Authors acknowledge financial support from the Canadian Institutes of Health Research, the Discovery Program of the Natural Sciences and Engineering Research Council of Canada, and the Federal Economic Development Agency for Southern Ontario. CM is an employee of Philips.


1. B. D. de Senneville et al. MR-guided thermotherapy of abdominal organs using a robust PCA-based motion descriptor. IEEE Trans. Med. Imaging. 2011;30(11):1987–1995.
2. M. Turk and A. Pentland. Eigenfaces for Recognition. Journal of Cognitive Neuroscience. 1991;3(1):71–86.
3. T. Liu et al. A novel background field removal method for MRI using projection onto dipole fields (PDF). NMR Biomed. 2011;24(9):1129–1136.
4. S. Pichardo et al. In vivo optimisation study for multi-baseline MR-based thermometry in the context of hyperthermia using MR-guided high intensity focused ultrasound for head and neck applications. Int. J. Hyperth. 2014;30(8):579–592.


Figure 1: Magnitude image of volunteer abdomen. Yellow circle indicates region of interest in the kidney used for evaluation of temperature stability and precision.

Figure 2: Thermometry in volunteer abdomen. Standard subtraction (left) yields both periodic (black arrow) and aperiodic (white arrows) temperature artifacts which appear red and blue in these thermal maps. PCA (center) corrects periodic artifacts and subsequent use of PDF (right) handles the aperiodic artifacts.

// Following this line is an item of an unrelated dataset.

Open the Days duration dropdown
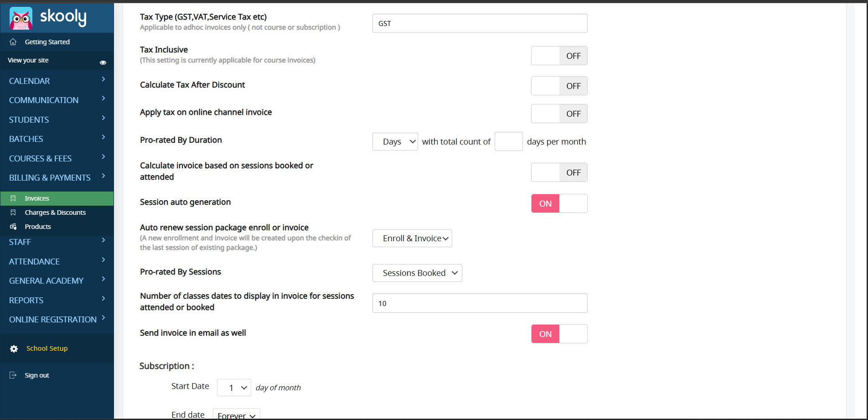Screen dimensions: 868x420 coord(395,141)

Figure 3: Temperature stability (left) and precision (right) in the upper portion of the kidney for three pigs and two human volunteers. PCA-PDF achieves substantial improvement and consistently low results across all subjects.

Figure 4: Hyperthermia, in vivo porcine head-and-neck region. Subtraction (blue) exhibits considerable fluctuation due to artifacts. Stability is visibly improved by PCA-PDF (left-orange), even when compared to the navigator echo assisted multi-baseline method (right-red)4. Note that heating is stopped at dynamic 650; PCA-PDF corrects trailing artifact and shows smooth cool-down.